SIXTH CIRCUIT REJECTS HYPERTECHNICAL READING OF TCPA CONSENT REQUIREMENT

The Sixth Circuit recently joined the Federal Communications Commission (FCC) and Eleventh Circuit in holding that “prior express consent” can be obtained and conveyed via intermediaries. In Braisden v. Credit Adjustments, Inc., plaintiffs filed a putative class action contending that defendant violated the Telephone Consumer Protection Act (“TCPA”) when it placed calls to their cell phone numbers using an automatic telephone dialing system and artificial or prerecorded voice in an attempt to collect a medical debt. Defendant did not dispute that it placed the calls or that it used an autodialer. Rather, defendant maintained that by virtue of giving their cell phone numbers to the hospital where they received medical care, plaintiffs gave their “prior express consent” to receive such calls.

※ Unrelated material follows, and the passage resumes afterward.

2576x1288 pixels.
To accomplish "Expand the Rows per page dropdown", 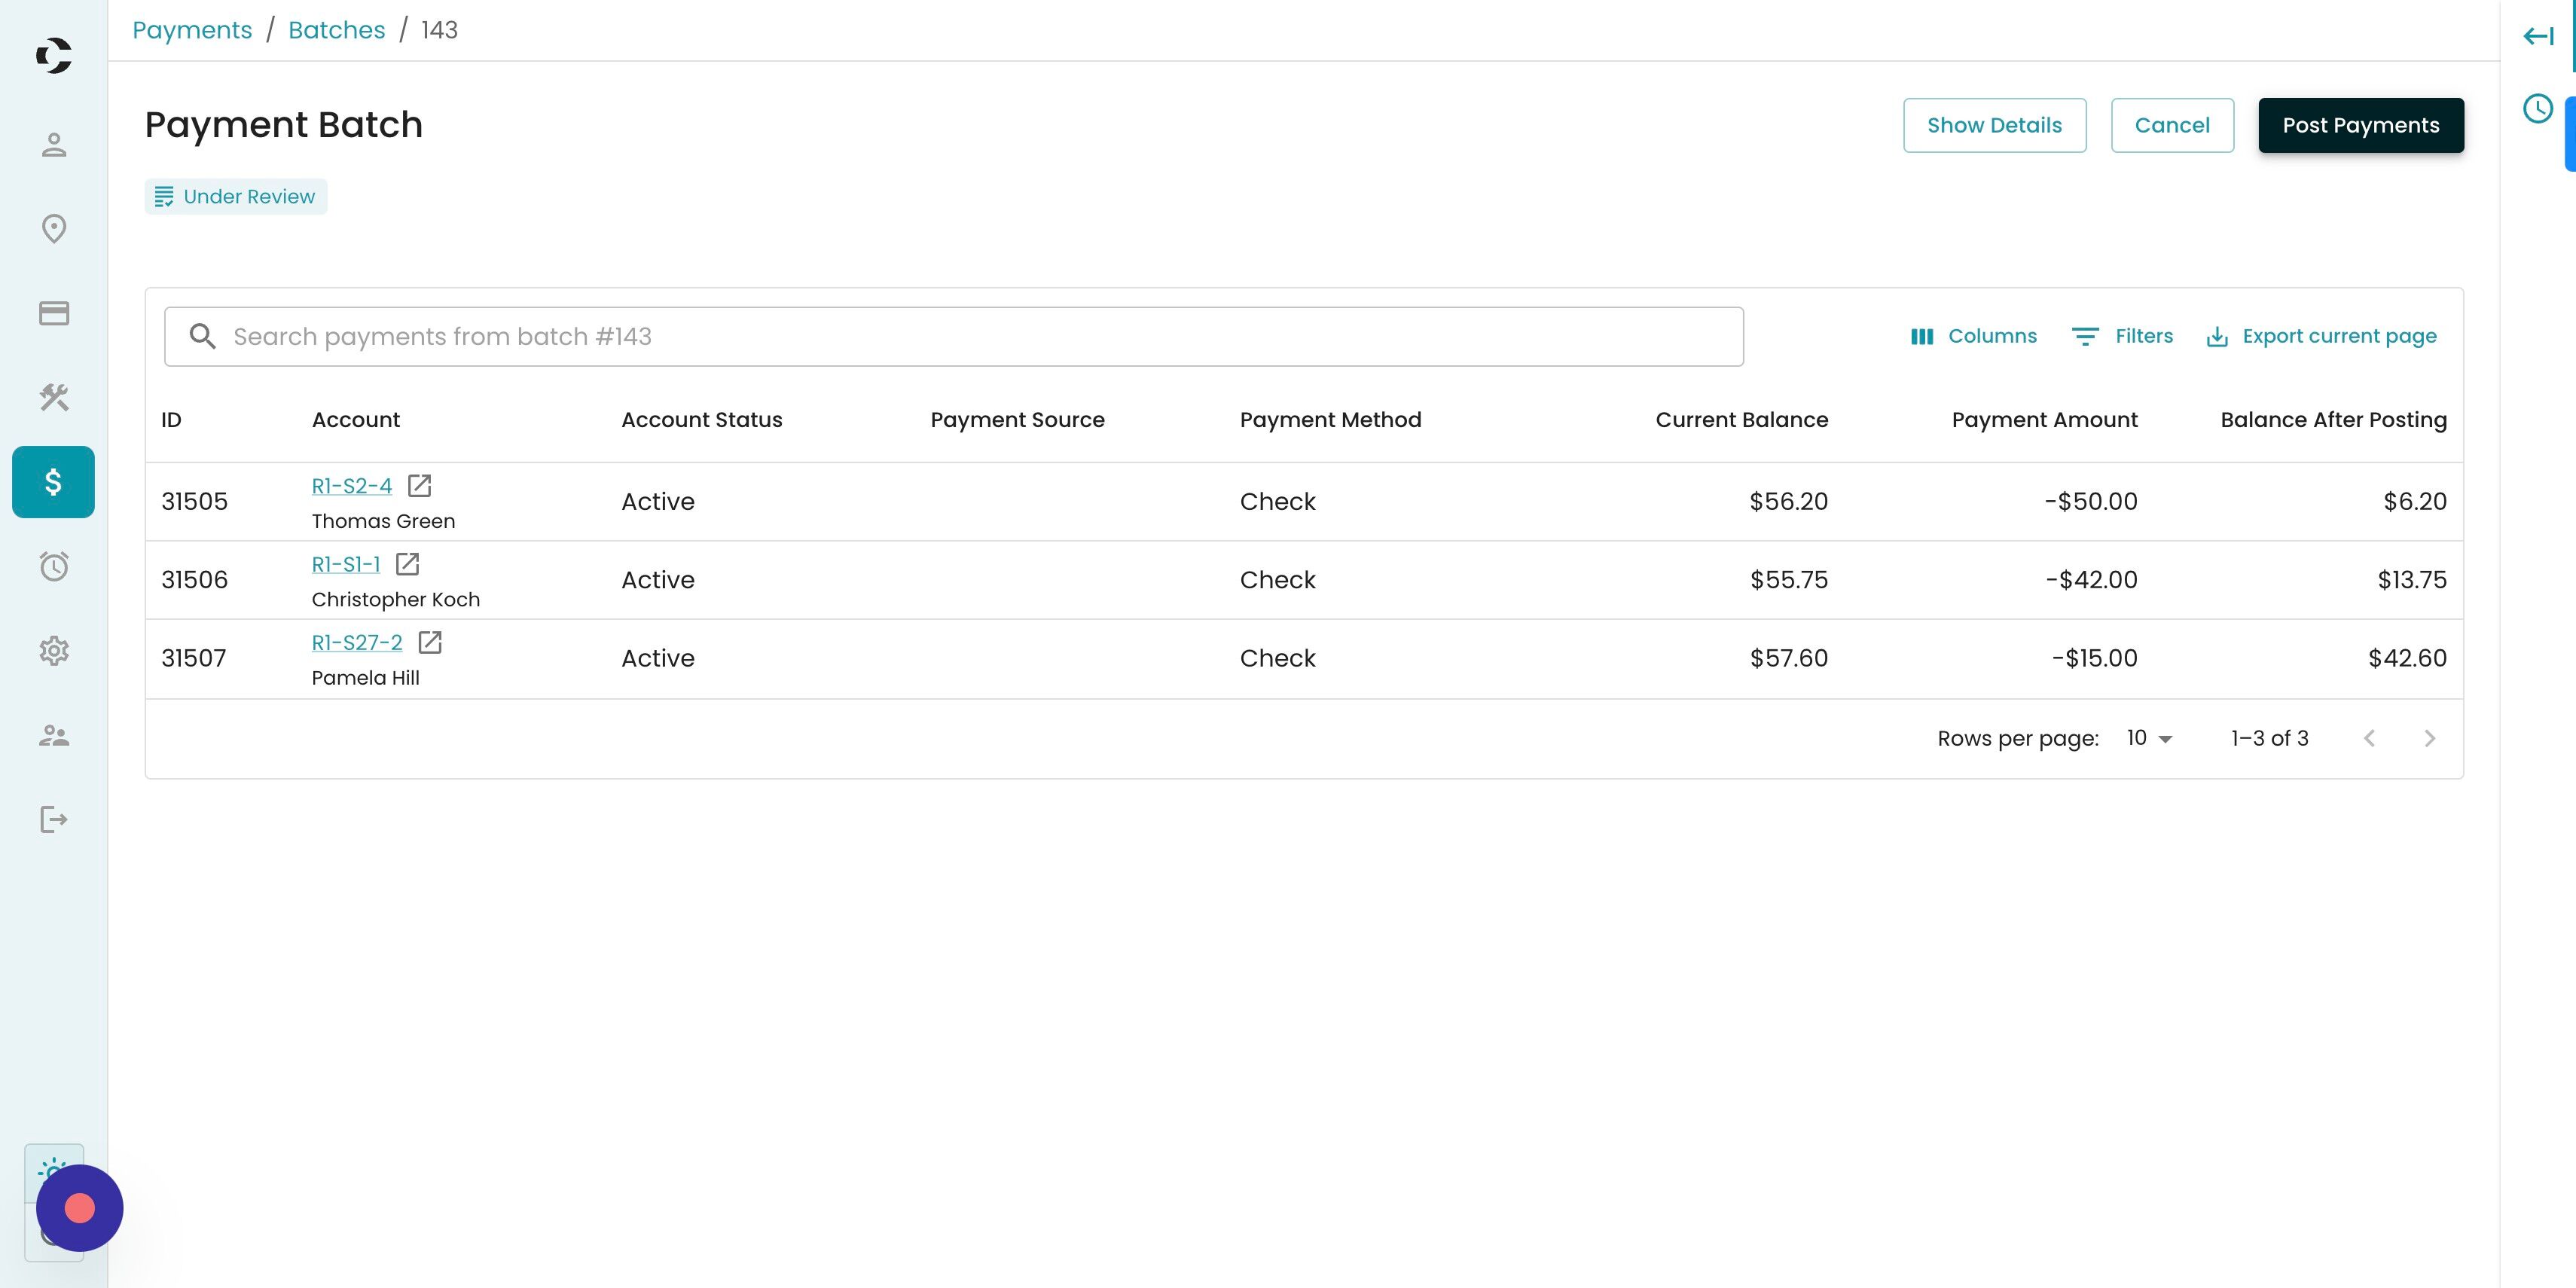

The district court entered summary judgment for defendant on this basis and the Sixth Circuit affirmed.

Specifically, plaintiffs had received medical care from a hospital which utilized the services of a third party anesthesiologist. When the anesthesiologist did not get paid, the anesthesiologist transferred the delinquent accounts to defendant for collection. Defendant contacted plaintiffs at the numbers provided by the anesthesiologist, which had received the numbers from the hospital. Notably, the plaintiffs had signed admission forms permitting the hospital to release their “health information” to third parties for purposes of “billing and payment” or “billing and collecting monies due.” Plaintiffs argued that because they had not given their numbers to defendant or the creditor on whose behalf it was calling, plaintiffs had not provided prior express consent to be called at those numbers. The Sixth Circuit disagreed, finding that the FCC held in a 2014 Declaratory Ruling that consent can be obtained and conveyed by intermediaries. The Sixth Circuit further found that cell phone numbers fell within the definition of “health information” under a logical reading of the admission forms and rejected plaintiffs’ narrow interpretation of a 2008 FCC Declaratory Ruling which stated that a number must be “provided during the transaction that resulted in the debt owed.” Relying on its own prior ruling on the matter, the Sixth Circuit found that “during the transaction that resulted in the debt owed” was to be read as only applying to the “ ‘initial transaction’ that creates the debt.” Thus, “consumers may give ‘prior express consent’ . . . when they provide a cell phone number to one entity as part of a commercial transaction, which then provides the number to another related entity from which the consumer incurs a debt that is part and parcel of the reason they gave the number in the first place.”